Local Reasoning is Easy: On Hierarchic and Modular Therorem Proving

Dr. Viorica Sofronie-Stokkermans
Ringvorlesung
AG 1, AG 2, AG 3, AG 4, AG 5  
AG Audience

Date, Time and Location

Thursday, 3 November 2005
13:00
-- Not specified --
45 - FR 6.2 (E1 3)
016
Saarbrücken

Abstract

In the quest of identifying theories for which reasoning can be
done fast, Givan and McAllester introduced in 1992 the notion of
a local inference system.
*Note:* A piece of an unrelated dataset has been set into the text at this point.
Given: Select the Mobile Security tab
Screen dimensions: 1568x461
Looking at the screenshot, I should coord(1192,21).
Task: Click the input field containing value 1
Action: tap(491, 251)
A local theory is a set of Horn clauses
$K$ with the property that if a ground Horn clause $C$ is provable
from $K$ then it can be proved ``locally'', by only using those
ground instances of $K$ in which all terms are subterms of ground
terms in either $K$ of $C$. For local theories, validity of ground
Horn clauses can be checked in polynomial time.  

However, many theories which occur in computer science or mathematics
cannot be expressed simply as a set of (Horn) clauses. In addition,
one often has to consider extensions of a base theory by means of
additional function symbols (free, monotone, or recursively defined)
or even combinations of theories.

We will here address the problem of reasoning in extensions of theories
(and combinations thereof). We show that for a special type of extensions
of a base theory, which we call local, hierarchical reasoning, in which
a theorem prover for the base theory is used as a `black box', is possible.
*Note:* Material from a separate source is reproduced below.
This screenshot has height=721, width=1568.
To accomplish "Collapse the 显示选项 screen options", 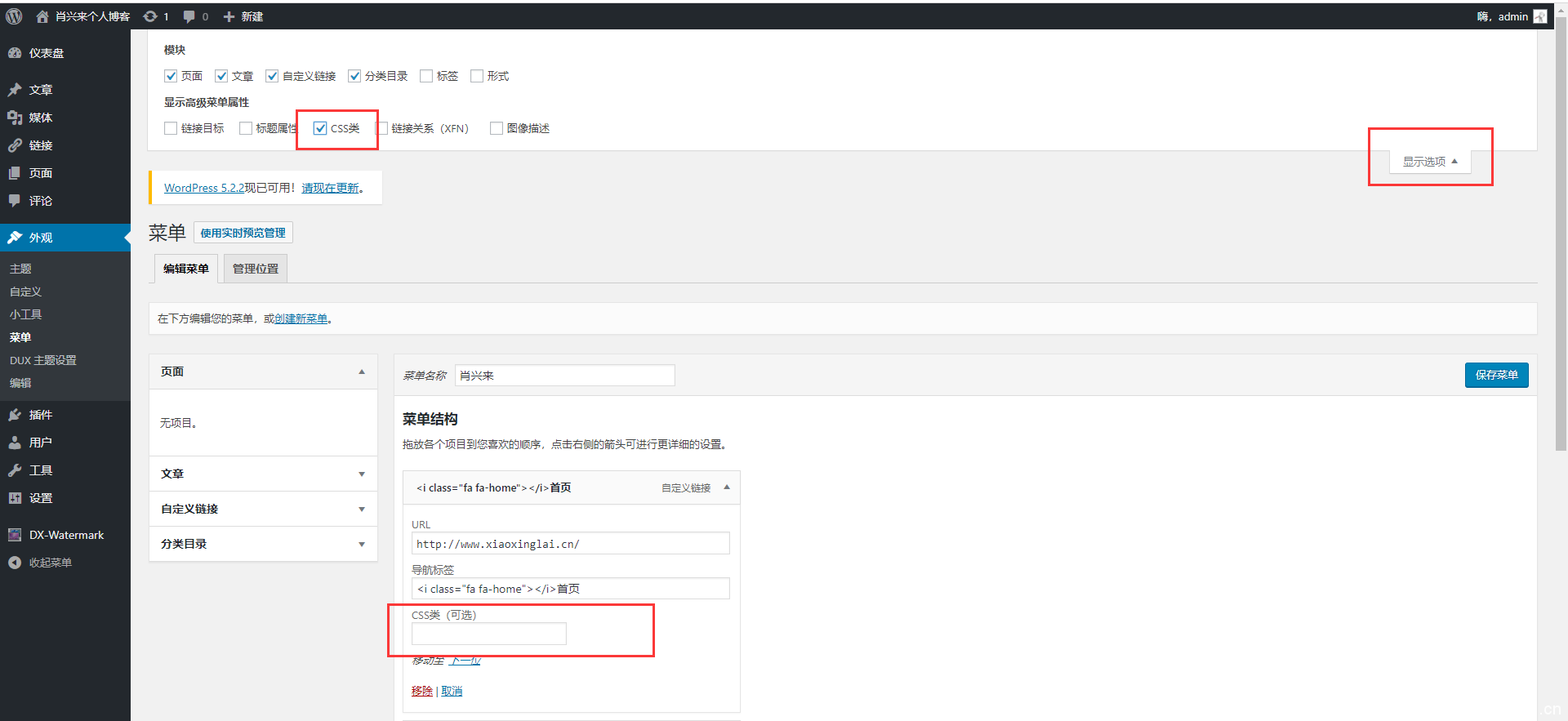I will pos(1430,162).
Many theories important for computer science or mathematics are local
extensions of a base theory. Some examples are:

- theories of data structures, e.g. theories of lists or arrays,

- theories of constructors and selectors (important in program
 verification, but also in cryptography),

- theories of monotone functions over an ordered domain
 (applications in knowledge representation, or in verification),

- theories of (monotone) functions satisfying certain boundedness
 conditions (relevant e.g. in the parametric verification of
 real-time or hybrid systems),

- theories of mathematics, e.g. the theory of functions satisfying
 the Lipschitz conditions at a given point.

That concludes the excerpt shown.